Inside Mark Zuckerberg's new school: Private, but free
Mark Zuckerberg has poured over $1 billion into education. What's behind 'The Primary School,' which will provide free education and healthcare to all students?
AP Photo/Jeff Chiu/File
Can the Harvard-educated founder of Facebook reinvent public education?
In 2010, Mark Zuckerberg donated $100 million to transform the public school system in Newark, NJ, but he was stymied by laws preventing significant changes to teacher contracts.
But Mr. Zuckerberg and his wife Priscilla Chan are still hoping to make inroads into educational inequity. They are creating "The Primary School," which will provide both free education and free healthcare for low-income students in the Palo Alto area.
"Health and education are closely connected," wrote Zuckerberg in a Facebook post about the school. "When children aren't healthy, they can't learn as easily. Many kids and teachers across the country deal with the consequences of poor health in classrooms every day."
He added, "In addition to early childhood and K-12 education, The Primary School will also provide prenatal support for families and on-site healthcare for children. By bringing healthcare and education together in one place, the goal is to support families and help children from underserved communities reach their full potential."
The school is not a charter school, according to its website, but is "a private, non-profit school" that will partner with the Ravenswood Family Health Center, a nearby health clinic, to provide free healthcare services for students and their families.
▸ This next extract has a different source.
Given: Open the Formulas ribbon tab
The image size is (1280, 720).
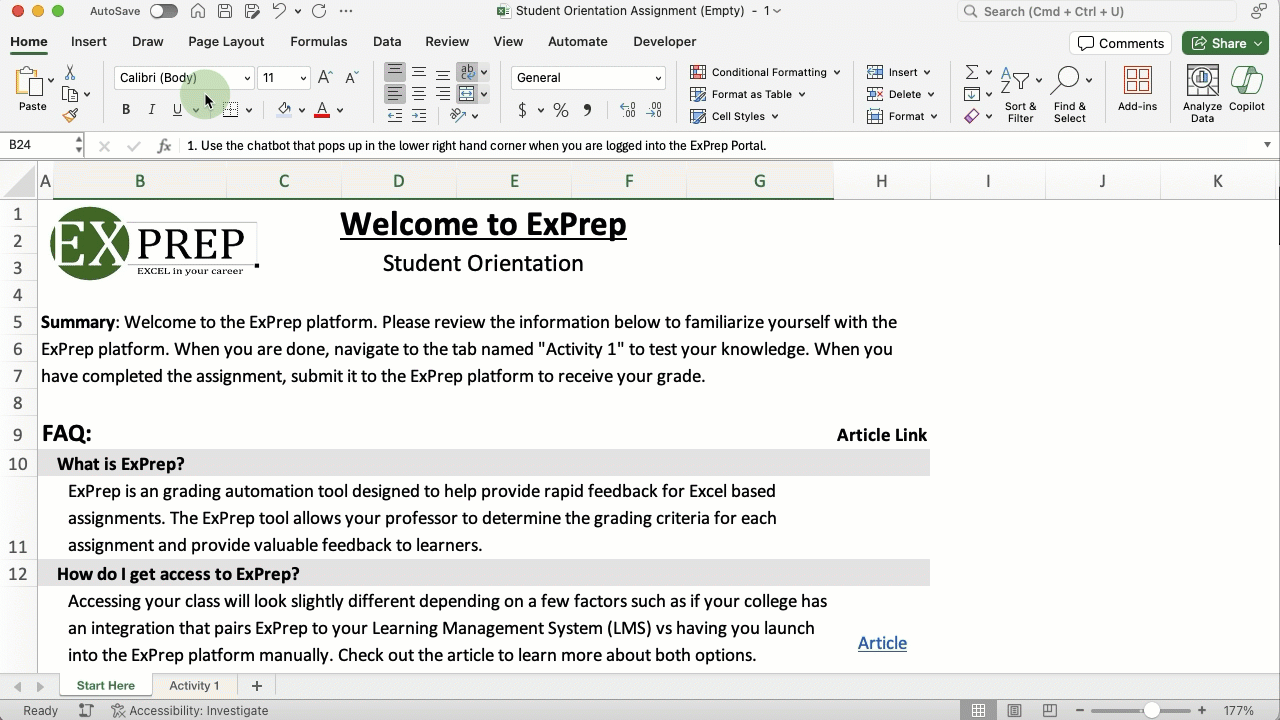Looking at the screenshot, I should coord(318,41).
When The Primary School opens in August 2016, it will offer parent-and-child classes for babies and toddlers and full-day pre-K classes for 3- and 4-year-olds. The school plans to add a grade level each year, slowly growing into a birth through 12th grade free, private school.
Dr. Chan, who is the CEO of The Primary School as well as a practicing pediatrician, was first inspired to ameliorate the challenges of poverty while she was an undergraduate at Harvard, where she tutored children in inner-city Boston. She has also taught 4th and 5th grade science.
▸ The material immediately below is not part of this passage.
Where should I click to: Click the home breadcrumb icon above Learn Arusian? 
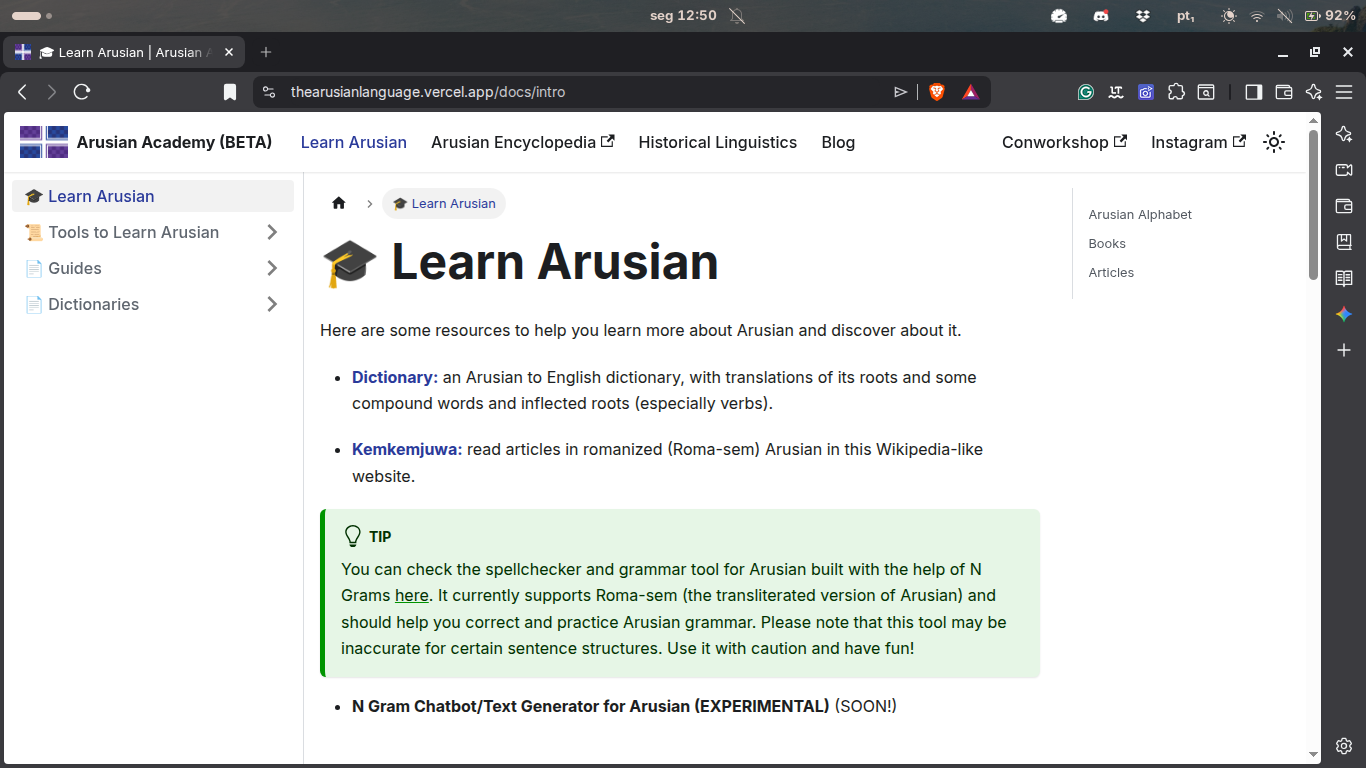point(339,203)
"After the first year," she told The San Jose Mercury News, "it became evident I could do all I wanted, but there were much bigger problems that were preventing these kids from succeeding in school."
Funding for The Primary School will come from the foundation that Zuckerberg and Chan co-founded, Startup:Education, which chiefly provides grants to underserved schools and communities in the Bay Area. The foundation has given away more than $1 billion in grants and other gifts for education since 2010.
Chan did not tell the Mercury News how much she and her husband are contributing to The Primary School, but when it is fully built, it will serve 50 students in 14 grades (pre-K through 12) plus the families of their 700 students.